→ Vorliegender Textauszug
"Schandfleck" Guantánamo bleibt

Washington. Eigentlich erstaunlich: Die Nachricht, dass das Gefangenlager Guantánamo doch nicht geschlossen wird, lässt die Amerikaner kalt. Keine Schlagzeile, keine Empörung - es scheint, als habe sich das Land längst daran gewöhnt

Washington. Eigentlich erstaunlich: Die Nachricht, dass das Gefangenlager Guantánamo doch nicht geschlossen wird, lässt die Amerikaner kalt. Keine Schlagzeile, keine Empörung - es scheint, als habe sich das Land längst daran gewöhnt. Er sehe "offen gestanden die Aussichten, dass Guantánamo geschlossen wird, bestenfalls als sehr, sehr gering", gab Verteidigungsminister Robert Gates vor einem Kongressausschuss zu Protokoll. So offen hatte das noch niemand zugegeben. Eine Schlappe für Barack Obama (Foto: dpa) - aber keine, die ihm die Amerikaner übel anrechnen.Obama hat es gut gemeint. Doch tatsächlich hat sich der US-Präsident bei kaum einem Thema derart verkalkuliert wie bei Guantánamo. Schon im Wahlkampf hatte er vollmundig das rasche Aus für das weltweit geächtete Lager verkündet. Zwei Tage nach Amtsbeginn, am 22. Januar 2009, unterschrieb er die Anordnung, den "Schandfleck" innerhalb eines Jahres zu beseitigen. Die Botschaft war medienwirksam und symbolträchtig: Die dunklen Zeiten der Bush-Regierung sind vorbei.

→ Aufgabenstellung
Nenne alle Personen, die im Artikel über Guantánamo namentlich erwähnt werden.

→ Datenabschnitt
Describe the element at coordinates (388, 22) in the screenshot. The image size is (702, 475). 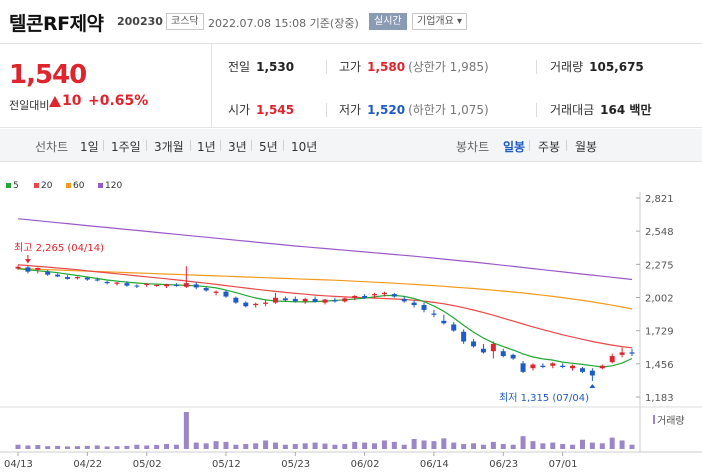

→ Lösung
Im Artikel werden drei Personen namentlich erwähnt: Verteidigungsminister Robert Gates, US-Präsident Barack Obama und Bush, dessen Name in der Wendung „Bush-Regierung“ steht.